WHAT TO DO: Since the entries below must stay intact, return each one exactly.
============
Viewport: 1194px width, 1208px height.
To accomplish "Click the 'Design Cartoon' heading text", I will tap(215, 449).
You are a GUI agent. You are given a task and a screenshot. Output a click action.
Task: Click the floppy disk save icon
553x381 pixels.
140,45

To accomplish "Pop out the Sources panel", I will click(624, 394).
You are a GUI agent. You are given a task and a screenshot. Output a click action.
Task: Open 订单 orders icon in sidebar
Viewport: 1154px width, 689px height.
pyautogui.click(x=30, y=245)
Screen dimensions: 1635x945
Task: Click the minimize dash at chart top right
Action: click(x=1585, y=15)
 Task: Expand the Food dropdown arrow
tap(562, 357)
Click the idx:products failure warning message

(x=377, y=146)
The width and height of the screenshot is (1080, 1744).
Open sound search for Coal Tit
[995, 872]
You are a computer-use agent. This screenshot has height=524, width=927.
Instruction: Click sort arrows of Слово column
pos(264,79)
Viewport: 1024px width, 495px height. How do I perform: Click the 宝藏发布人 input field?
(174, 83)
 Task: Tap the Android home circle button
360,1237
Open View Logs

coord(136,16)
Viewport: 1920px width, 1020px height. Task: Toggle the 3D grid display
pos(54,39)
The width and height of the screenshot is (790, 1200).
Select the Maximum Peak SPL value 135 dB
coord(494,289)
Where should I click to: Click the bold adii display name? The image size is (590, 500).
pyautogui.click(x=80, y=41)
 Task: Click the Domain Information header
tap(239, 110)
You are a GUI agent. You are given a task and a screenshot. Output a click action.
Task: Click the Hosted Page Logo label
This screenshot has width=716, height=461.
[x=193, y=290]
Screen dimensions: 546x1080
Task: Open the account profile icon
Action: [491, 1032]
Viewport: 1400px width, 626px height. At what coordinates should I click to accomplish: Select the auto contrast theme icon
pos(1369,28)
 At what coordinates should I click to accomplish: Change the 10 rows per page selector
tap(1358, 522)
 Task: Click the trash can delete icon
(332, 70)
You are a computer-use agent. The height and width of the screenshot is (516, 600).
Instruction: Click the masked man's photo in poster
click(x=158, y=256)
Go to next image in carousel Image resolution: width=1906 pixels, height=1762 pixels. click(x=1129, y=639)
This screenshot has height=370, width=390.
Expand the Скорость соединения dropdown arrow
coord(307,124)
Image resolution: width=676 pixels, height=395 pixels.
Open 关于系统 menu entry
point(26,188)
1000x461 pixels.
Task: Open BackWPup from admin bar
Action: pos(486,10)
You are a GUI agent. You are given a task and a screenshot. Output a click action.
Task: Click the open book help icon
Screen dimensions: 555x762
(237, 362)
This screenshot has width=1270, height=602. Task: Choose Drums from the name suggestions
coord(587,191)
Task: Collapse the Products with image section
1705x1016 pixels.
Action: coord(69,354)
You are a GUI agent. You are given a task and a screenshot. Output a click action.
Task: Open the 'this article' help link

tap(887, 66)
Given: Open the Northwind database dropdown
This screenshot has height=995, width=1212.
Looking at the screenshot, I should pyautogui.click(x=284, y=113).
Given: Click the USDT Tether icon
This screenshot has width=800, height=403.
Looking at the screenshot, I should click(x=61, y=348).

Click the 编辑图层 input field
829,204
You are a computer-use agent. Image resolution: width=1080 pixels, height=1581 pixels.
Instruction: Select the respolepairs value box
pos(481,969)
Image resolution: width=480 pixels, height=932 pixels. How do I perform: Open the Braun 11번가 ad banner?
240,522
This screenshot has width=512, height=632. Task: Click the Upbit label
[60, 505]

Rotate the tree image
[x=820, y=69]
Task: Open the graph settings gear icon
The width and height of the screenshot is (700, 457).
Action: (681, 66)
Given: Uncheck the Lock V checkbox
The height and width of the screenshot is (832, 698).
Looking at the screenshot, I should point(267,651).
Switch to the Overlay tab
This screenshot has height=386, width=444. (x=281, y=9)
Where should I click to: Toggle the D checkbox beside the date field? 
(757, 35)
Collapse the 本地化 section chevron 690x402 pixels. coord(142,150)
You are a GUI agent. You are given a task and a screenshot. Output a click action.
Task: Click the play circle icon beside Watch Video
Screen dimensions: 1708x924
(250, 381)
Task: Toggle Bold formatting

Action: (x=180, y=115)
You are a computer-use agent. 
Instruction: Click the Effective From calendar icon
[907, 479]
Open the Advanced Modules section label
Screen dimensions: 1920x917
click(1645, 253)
============
ANSWER SECTION:
Viewport: 1194px width, 1208px height.
To accomplish "Click the 'Design Cartoon' heading text", I will tap(215, 449).
You are a GUI agent. You are given a task and a screenshot. Output a click action.
Task: Click the floppy disk save icon
553x381 pixels.
140,45

To accomplish "Pop out the Sources panel", I will click(624, 394).
You are a GUI agent. You are given a task and a screenshot. Output a click action.
Task: Open 订单 orders icon in sidebar
Viewport: 1154px width, 689px height.
pyautogui.click(x=30, y=245)
Screen dimensions: 1635x945
Task: Click the minimize dash at chart top right
Action: click(x=1585, y=15)
 Task: Expand the Food dropdown arrow
tap(562, 357)
Click the idx:products failure warning message

(x=377, y=146)
The width and height of the screenshot is (1080, 1744).
Open sound search for Coal Tit
[995, 872]
You are a computer-use agent. This screenshot has height=524, width=927.
Instruction: Click sort arrows of Слово column
pos(264,79)
Viewport: 1024px width, 495px height. How do I perform: Click the 宝藏发布人 input field?
(174, 83)
 Task: Tap the Android home circle button
360,1237
Open View Logs

coord(136,16)
Viewport: 1920px width, 1020px height. Task: Toggle the 3D grid display
pos(54,39)
The width and height of the screenshot is (790, 1200).
Select the Maximum Peak SPL value 135 dB
coord(494,289)
Where should I click to: Click the bold adii display name? The image size is (590, 500).
pyautogui.click(x=80, y=41)
 Task: Click the Domain Information header
tap(239, 110)
You are a GUI agent. You are given a task and a screenshot. Output a click action.
Task: Click the Hosted Page Logo label
This screenshot has width=716, height=461.
[x=193, y=290]
Screen dimensions: 546x1080
Task: Open the account profile icon
Action: [491, 1032]
Viewport: 1400px width, 626px height. At what coordinates should I click to accomplish: Select the auto contrast theme icon
pos(1369,28)
 At what coordinates should I click to accomplish: Change the 10 rows per page selector
tap(1358, 522)
 Task: Click the trash can delete icon
(332, 70)
You are a computer-use agent. The height and width of the screenshot is (516, 600).
Instruction: Click the masked man's photo in poster
click(x=158, y=256)
Go to next image in carousel Image resolution: width=1906 pixels, height=1762 pixels. click(x=1129, y=639)
This screenshot has height=370, width=390.
Expand the Скорость соединения dropdown arrow
coord(307,124)
Image resolution: width=676 pixels, height=395 pixels.
Open 关于系统 menu entry
point(26,188)
1000x461 pixels.
Task: Open BackWPup from admin bar
Action: pos(486,10)
You are a GUI agent. You are given a task and a screenshot. Output a click action.
Task: Click the open book help icon
Screen dimensions: 555x762
(237, 362)
This screenshot has width=1270, height=602. Task: Choose Drums from the name suggestions
coord(587,191)
Task: Collapse the Products with image section
1705x1016 pixels.
Action: coord(69,354)
You are a GUI agent. You are given a task and a screenshot. Output a click action.
Task: Open the 'this article' help link

tap(887, 66)
Given: Open the Northwind database dropdown
This screenshot has height=995, width=1212.
Looking at the screenshot, I should pyautogui.click(x=284, y=113).
Given: Click the USDT Tether icon
This screenshot has width=800, height=403.
Looking at the screenshot, I should click(x=61, y=348).

Click the 编辑图层 input field
829,204
You are a computer-use agent. Image resolution: width=1080 pixels, height=1581 pixels.
Instruction: Select the respolepairs value box
pos(481,969)
Image resolution: width=480 pixels, height=932 pixels. How do I perform: Open the Braun 11번가 ad banner?
240,522
This screenshot has width=512, height=632. Task: Click the Upbit label
[60, 505]

Rotate the tree image
[x=820, y=69]
Task: Open the graph settings gear icon
The width and height of the screenshot is (700, 457).
Action: (681, 66)
Given: Uncheck the Lock V checkbox
The height and width of the screenshot is (832, 698).
Looking at the screenshot, I should point(267,651).
Switch to the Overlay tab
This screenshot has height=386, width=444. (x=281, y=9)
Where should I click to: Toggle the D checkbox beside the date field? 
(757, 35)
Collapse the 本地化 section chevron 690x402 pixels. coord(142,150)
You are a GUI agent. You are given a task and a screenshot. Output a click action.
Task: Click the play circle icon beside Watch Video
Screen dimensions: 1708x924
(250, 381)
Task: Toggle Bold formatting

Action: (x=180, y=115)
You are a computer-use agent. 
Instruction: Click the Effective From calendar icon
[907, 479]
Open the Advanced Modules section label
Screen dimensions: 1920x917
click(1645, 253)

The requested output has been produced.